O Filmelier entrevistou a cineasta Jasmila Žbanić, responsável pelo filme que retrata a história de um massacre que aconteceu na cidade de Srebrenica, na Bósnia e Herzegovina

22 de abril de 2021 10:54
- Atualizado em 11 de janeiro de 2022 17:36

Um dos indicados ao Oscar 2021 é ‘Quo Vadis, Aida?’, produção da Bósnia e Herzegovina que está concorrendo na categoria de Melhor Filme Internacional. Em uma premiação que traz histórias sobre os Panteras Negras, brutalidade policial, protagonismo feminino, abuso sexual e mais, temos também espaço para uma das mais brutais guerras já vistas na Europa – e que também é uma das menos faladas.
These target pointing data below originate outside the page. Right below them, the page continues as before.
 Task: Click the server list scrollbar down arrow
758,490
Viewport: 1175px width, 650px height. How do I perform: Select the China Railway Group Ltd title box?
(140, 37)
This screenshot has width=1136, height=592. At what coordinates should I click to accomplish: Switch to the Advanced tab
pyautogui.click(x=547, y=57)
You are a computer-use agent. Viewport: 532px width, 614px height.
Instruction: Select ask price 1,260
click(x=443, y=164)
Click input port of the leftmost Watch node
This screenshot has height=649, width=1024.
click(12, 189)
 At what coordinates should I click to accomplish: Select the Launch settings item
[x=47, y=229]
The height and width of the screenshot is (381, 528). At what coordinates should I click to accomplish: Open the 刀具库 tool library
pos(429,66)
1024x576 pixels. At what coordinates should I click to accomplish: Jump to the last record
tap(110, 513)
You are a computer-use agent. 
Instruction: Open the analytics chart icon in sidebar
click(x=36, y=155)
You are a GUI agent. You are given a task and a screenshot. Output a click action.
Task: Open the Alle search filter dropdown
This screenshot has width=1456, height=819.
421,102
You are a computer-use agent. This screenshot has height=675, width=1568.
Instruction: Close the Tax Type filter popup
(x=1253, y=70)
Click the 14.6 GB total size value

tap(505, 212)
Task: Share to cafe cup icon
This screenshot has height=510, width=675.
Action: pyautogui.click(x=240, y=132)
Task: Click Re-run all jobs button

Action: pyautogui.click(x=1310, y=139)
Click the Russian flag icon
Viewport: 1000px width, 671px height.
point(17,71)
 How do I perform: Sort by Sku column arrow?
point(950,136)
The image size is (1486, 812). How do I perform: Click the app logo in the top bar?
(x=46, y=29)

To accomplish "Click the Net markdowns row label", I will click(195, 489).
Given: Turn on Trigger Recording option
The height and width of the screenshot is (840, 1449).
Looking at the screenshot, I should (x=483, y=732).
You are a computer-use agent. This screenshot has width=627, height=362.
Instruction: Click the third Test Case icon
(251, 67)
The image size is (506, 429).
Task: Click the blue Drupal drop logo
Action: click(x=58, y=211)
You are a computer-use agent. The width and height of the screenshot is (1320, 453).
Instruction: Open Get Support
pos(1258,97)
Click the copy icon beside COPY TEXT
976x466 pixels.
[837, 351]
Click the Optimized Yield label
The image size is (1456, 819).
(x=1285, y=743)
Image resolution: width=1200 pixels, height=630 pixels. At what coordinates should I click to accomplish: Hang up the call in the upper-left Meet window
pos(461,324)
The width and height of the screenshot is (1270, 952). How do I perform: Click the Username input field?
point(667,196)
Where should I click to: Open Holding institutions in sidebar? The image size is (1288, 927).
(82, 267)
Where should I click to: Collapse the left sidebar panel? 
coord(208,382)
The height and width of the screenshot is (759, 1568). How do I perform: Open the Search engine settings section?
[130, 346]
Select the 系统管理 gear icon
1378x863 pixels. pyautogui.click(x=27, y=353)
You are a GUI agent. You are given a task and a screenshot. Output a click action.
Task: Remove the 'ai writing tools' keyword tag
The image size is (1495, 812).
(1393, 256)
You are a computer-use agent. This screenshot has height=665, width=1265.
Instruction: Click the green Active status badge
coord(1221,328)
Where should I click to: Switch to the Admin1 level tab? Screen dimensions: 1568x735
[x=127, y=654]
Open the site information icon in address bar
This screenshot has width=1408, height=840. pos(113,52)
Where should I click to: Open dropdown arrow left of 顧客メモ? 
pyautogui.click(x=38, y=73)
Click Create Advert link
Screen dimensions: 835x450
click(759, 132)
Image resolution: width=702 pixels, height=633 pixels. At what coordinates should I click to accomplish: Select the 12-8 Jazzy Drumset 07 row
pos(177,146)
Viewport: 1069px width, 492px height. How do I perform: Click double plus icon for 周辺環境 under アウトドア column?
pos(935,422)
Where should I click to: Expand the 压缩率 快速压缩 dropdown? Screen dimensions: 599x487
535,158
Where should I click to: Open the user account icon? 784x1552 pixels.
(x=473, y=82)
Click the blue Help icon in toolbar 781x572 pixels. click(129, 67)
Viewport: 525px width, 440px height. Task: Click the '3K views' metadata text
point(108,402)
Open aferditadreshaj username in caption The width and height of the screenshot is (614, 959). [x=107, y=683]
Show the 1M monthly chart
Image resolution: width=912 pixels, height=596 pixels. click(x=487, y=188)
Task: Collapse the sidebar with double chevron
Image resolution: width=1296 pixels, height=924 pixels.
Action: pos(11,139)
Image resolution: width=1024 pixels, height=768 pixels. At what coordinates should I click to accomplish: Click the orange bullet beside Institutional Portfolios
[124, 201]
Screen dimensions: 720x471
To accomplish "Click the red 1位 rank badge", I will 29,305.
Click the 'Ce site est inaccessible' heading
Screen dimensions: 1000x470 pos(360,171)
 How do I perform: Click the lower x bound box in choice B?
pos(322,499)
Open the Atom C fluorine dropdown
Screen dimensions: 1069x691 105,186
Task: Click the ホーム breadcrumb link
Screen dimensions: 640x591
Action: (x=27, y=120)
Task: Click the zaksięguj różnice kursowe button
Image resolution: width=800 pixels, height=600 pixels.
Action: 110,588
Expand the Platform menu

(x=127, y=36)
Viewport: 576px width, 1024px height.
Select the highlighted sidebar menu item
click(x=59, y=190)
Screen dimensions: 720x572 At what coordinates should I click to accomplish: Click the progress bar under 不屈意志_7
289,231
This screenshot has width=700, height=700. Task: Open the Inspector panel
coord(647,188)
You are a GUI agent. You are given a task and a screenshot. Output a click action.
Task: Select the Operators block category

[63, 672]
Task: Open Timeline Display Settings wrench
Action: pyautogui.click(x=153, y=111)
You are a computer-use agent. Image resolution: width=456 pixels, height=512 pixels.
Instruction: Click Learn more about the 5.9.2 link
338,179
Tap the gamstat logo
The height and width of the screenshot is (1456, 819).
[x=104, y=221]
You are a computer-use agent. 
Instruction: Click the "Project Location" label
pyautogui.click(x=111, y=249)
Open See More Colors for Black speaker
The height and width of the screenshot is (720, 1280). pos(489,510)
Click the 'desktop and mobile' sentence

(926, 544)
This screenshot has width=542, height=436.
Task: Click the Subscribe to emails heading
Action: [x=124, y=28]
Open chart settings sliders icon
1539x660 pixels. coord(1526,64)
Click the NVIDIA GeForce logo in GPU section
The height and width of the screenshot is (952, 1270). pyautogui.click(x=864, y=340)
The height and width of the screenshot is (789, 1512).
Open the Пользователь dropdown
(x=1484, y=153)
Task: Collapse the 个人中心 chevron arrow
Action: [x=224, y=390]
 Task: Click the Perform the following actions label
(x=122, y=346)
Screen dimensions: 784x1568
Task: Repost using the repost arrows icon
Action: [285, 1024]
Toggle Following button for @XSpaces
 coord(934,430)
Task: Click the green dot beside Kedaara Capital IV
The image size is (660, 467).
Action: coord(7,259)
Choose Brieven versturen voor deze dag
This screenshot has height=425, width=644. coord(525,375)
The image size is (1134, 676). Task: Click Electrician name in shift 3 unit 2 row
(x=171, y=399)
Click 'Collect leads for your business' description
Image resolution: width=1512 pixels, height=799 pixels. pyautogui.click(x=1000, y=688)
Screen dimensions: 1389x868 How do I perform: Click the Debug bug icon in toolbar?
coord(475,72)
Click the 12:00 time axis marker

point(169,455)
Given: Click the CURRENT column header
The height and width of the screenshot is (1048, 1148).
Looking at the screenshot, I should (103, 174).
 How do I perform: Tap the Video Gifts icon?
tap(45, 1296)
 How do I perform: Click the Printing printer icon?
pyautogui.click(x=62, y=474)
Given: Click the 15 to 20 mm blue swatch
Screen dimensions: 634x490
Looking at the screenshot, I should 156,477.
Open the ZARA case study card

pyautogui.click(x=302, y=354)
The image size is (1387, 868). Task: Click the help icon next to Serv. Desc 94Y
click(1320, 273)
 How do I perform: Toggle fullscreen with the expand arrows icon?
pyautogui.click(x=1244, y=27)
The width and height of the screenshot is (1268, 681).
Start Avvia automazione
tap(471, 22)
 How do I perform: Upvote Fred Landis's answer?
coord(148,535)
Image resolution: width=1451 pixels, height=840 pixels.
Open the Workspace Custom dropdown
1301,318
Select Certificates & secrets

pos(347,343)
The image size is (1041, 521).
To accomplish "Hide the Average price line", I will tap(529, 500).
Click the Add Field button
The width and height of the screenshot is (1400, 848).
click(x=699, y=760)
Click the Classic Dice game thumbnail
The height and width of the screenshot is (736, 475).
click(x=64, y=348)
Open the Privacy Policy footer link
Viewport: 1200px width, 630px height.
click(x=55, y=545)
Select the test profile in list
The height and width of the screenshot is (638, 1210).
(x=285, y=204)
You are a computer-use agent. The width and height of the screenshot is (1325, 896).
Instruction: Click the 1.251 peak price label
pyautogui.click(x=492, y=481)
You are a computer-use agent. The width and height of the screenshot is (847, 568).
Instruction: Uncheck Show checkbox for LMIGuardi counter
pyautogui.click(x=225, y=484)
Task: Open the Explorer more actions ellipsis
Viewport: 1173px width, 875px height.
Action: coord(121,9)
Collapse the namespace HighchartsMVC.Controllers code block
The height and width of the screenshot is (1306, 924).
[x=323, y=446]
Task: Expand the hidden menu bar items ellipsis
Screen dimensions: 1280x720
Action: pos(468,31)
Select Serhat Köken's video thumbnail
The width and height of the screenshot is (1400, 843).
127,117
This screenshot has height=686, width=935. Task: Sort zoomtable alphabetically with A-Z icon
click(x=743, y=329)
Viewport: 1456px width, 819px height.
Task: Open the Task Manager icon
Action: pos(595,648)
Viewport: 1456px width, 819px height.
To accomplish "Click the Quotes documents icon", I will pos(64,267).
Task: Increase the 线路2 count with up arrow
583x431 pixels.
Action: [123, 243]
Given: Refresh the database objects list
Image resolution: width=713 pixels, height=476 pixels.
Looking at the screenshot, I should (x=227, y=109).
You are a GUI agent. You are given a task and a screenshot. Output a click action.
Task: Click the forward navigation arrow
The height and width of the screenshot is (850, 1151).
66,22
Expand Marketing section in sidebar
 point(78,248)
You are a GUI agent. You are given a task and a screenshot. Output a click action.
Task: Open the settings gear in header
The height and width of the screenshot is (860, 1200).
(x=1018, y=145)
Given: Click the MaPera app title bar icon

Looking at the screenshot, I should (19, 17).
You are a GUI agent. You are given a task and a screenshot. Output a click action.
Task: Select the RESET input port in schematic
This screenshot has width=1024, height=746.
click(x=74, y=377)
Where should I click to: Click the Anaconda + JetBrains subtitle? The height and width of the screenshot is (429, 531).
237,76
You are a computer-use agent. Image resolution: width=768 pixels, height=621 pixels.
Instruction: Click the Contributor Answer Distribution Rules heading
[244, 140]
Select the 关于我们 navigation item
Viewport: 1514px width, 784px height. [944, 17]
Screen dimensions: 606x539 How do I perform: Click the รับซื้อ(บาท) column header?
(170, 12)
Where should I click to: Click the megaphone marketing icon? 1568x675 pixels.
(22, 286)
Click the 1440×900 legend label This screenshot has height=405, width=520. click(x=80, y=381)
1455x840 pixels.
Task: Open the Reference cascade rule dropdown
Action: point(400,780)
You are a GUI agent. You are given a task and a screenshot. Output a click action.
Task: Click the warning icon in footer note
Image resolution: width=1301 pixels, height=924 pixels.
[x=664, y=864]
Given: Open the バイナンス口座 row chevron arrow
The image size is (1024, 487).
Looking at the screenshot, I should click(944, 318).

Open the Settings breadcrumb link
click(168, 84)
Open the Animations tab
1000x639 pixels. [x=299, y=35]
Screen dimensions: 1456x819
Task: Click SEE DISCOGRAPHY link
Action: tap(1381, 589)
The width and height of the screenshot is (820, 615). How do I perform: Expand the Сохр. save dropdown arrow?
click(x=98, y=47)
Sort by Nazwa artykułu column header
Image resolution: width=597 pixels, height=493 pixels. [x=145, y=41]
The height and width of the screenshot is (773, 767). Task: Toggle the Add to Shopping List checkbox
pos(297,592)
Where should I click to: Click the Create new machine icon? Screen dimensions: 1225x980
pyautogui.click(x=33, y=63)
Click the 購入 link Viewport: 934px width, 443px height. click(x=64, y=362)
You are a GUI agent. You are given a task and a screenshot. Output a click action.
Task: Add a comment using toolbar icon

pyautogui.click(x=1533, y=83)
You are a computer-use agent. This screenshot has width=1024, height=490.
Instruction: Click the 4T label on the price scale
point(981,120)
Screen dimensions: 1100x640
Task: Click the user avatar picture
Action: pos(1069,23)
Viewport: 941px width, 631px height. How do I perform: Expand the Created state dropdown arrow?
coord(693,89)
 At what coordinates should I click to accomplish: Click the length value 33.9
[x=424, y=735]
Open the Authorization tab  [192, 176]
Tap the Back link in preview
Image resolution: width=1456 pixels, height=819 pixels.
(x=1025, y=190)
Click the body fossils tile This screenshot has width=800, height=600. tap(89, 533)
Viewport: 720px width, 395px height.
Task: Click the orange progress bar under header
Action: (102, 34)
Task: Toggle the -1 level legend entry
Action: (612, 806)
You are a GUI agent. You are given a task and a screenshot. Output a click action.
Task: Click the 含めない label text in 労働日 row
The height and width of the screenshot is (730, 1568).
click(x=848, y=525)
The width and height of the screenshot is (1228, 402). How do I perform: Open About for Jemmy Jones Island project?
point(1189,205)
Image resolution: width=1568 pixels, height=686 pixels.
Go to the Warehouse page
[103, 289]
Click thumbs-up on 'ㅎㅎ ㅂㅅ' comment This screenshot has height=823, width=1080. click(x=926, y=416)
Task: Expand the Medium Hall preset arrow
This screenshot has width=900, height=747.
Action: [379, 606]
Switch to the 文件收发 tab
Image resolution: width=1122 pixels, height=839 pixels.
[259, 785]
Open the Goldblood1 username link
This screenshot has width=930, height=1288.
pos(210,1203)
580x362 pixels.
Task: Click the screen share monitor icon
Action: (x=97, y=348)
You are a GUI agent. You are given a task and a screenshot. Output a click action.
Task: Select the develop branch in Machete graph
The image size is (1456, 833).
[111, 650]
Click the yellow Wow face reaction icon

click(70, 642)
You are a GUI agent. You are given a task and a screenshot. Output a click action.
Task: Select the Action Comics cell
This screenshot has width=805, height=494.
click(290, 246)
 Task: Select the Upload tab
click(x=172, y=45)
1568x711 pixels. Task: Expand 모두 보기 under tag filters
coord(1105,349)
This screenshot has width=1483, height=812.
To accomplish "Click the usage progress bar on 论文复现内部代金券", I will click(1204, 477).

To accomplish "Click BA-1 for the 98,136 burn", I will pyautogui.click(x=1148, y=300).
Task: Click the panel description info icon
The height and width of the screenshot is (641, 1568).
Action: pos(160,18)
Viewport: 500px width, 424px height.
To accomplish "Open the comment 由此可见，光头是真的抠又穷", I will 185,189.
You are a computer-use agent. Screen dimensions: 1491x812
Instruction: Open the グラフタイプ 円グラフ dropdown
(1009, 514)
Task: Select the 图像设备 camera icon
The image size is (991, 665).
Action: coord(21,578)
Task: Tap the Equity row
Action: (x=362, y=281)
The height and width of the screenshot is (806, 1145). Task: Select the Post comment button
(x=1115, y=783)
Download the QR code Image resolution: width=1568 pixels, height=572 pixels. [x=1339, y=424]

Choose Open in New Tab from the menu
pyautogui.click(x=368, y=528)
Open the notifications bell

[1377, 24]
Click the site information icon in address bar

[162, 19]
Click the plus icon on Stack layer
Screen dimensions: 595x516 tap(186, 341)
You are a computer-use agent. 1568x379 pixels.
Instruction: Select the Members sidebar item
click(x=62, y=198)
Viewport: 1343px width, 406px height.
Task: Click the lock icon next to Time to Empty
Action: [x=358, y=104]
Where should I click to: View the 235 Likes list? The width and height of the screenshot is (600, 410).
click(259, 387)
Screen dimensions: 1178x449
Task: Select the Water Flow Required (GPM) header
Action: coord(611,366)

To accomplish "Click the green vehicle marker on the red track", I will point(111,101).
A Guerra da Bósnia aconteceu entre abril de 1992 até dezembro de 1995 – e ‘Quo Vadis, Aida?’ retrata um dos episódios mais marcantes do conflito europeu, o Massacre de Srebrenica.

Entre 11 e 25 de julho de 1995, cerca de 8.373 bósnios muçulmanos, de adolescentes a idosos, foram executados por soldados da República Sérvia (ou República Srpska). Tal república não deve ser confundida com o país Sérvia: tratava-se de um proto-estado bósnio formado por sérvios de religião ortodoxa.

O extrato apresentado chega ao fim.